13 set. – Anche il Comune di Bologna aderisce alla protesta dell’Anci contro la manovra del Governo: sindaco e assessori giovedì 15 settembre volantineranno davanti all’anagrafe per spiegare gli effetti dei tagli sui servizi della città.
L’associazione dei Comuni aveva pensato, in realtà, ad una serrata degli uffici anagrafe “per fare toccare con mano ai cittadini i disagi che avranno in maniera molto più pesante nei prossimi mesi a causa della manovra. A Bologna si è scelta però una linea più soft. “Una protesta alla bolognese” dice il coordinatore di Giunta Matteo Lepore che spiega: “Terremo aperta l’anagrafe, per evitare di causare ulteriori problemi ai cittadini, però, in ciascuno dei nove quartieri cittadini, il sindaco e i suoi assessori andranno a consegnare a chi si presenta all’anagrafe un volantino che illustra i disservizi che potrebbero esserci a causa dei tagli”.

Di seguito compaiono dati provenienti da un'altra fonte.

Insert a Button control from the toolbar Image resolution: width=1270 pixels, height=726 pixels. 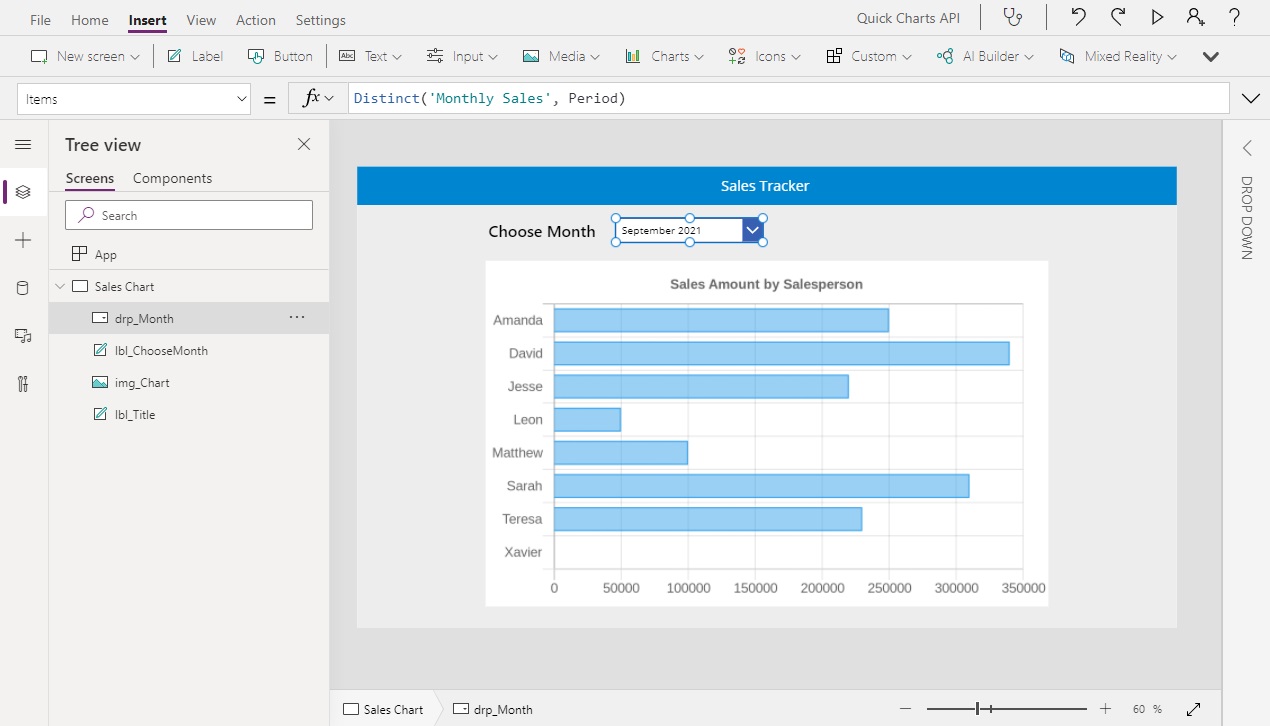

Secondo l’Anci in tutta Italia la protesta coinvolgerà 8.094 Comuni. A San Lazzaro, in occasione della protesta, la Giunta sarà a disposizione dei cittadini dalle ore 11, in piazza Bracci per illustrare gli effetti della manovra sui servizi.
A Casalecchio il sindaco Simone Gamberini distribuirà volantini all’ingresso dello Sportello polifunzionale del Comune, indossando la fascia tricolore. Poi, nel pomeriggio, la sala del Consiglio comunale ospiterà un incontro pubblico sulla manovra.
Ma non è tutto. Tornando a Bologna, per il 26 settembre il sindacoMerola ha convocato gli stati generali per discutere della manovra del Governo e degli effetti che avrà, non solo sulle casse comunali, ma anche sul tessuto economico e sociale cittadino. A Palazzo D’Accursio verranno ascoltate le principali associazioni economiche e le diverse sigle dei sindacati.
La Regione intanto ha comunicato che farà ricorso presso la Corte costituzionale contro l’obbligo, imposto dalla finanziaria, di accorpare in istituti comprensivi di almeno mille alunni le scuole d’infanzia, primarie e secondarie di prima grado. Cifra che scende a 500 per le scuole di montagna.
L’assessore alla scuola Patrizio Bianchi ha deciso il ricorso rivendicando la propria autonomia di gestione sulle materie scolastiche e spiegando che l’imposizione dei “500 alunni nei territori di montagna significherebbe accorpare situazioni molto lontane tra loro, e di fatto annullare il radicamento delle scuole sul territorio”.